Zelfbeproeving moet aanhoudend plaatsvinden, totdat men achter de zaak gekomen is. Men moet ook de uiterlijke omstandigheden waarnemen. Dat wil zeggen dat men zich moet begeven in de eenzaamheid om in dit gewichtige werk niet gestoord te worden.Men moet de verstrooide gedachten bijeen vergaderen. Men moet aan de ene kant verkeerde zelfliefde afleggen, die het verstand verblindt. Aan de andere kant moet men alle wreedheid en ongelovige onbarmhartigheid omtrent zichzelf van zich afzetten, waardoor men verhinderd wordt om een goed vonnis over zichzelf te vellen. Men moet tot de Heere zuchten om ontdekkend licht en men moet Gods Woord voor ogen hebben, want dat is het richtsnoer en de toetsteen.

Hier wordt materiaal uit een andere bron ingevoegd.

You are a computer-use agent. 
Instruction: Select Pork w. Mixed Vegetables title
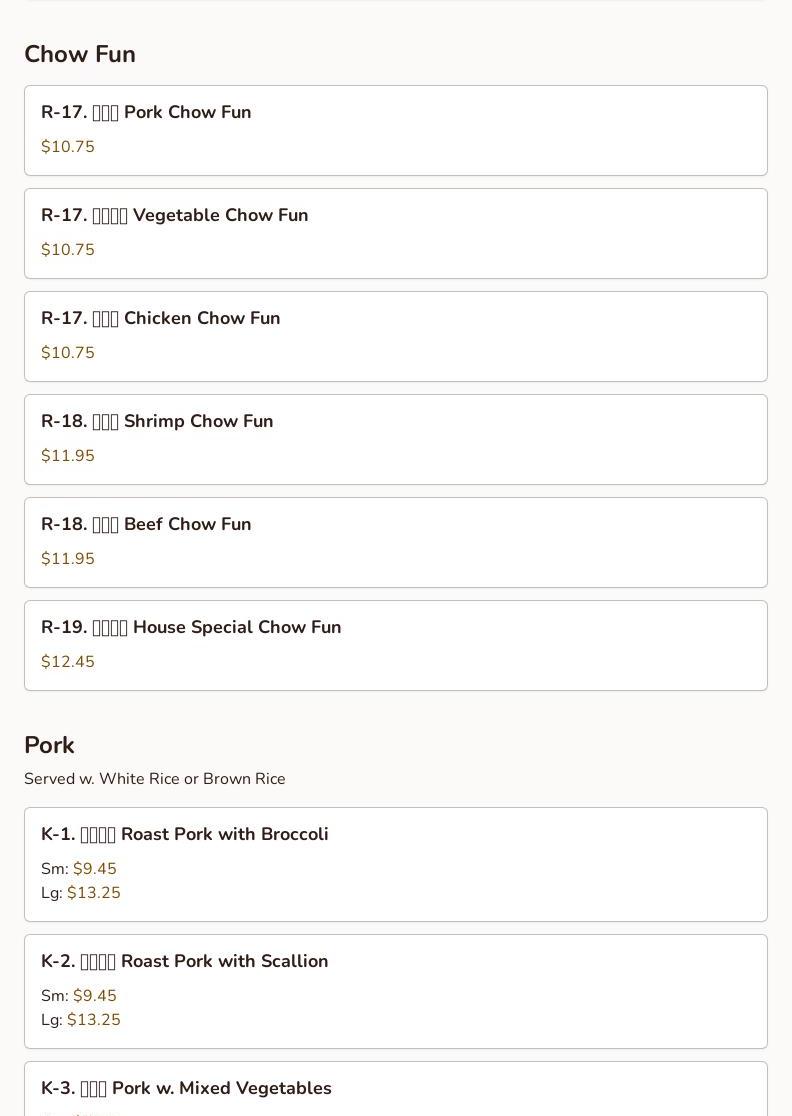click(x=186, y=1088)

Beschouw beide schilderijen, dat van Jezus liefhebbers en van vroege zoekers. Let op de trekken met toepassing van uzelf. Let op de hoogachting voor Jezus en op de rusteloze begeerte naar de gehele Jezus, zodat alles wat Jezus niet is, niet vergenoegen kan. Ga nu volgens dit onderwijs te werk en zie toe waar u uitkomt.
Eduard Meiners predikant te Emden (”Christus alles en in allen”, 1738)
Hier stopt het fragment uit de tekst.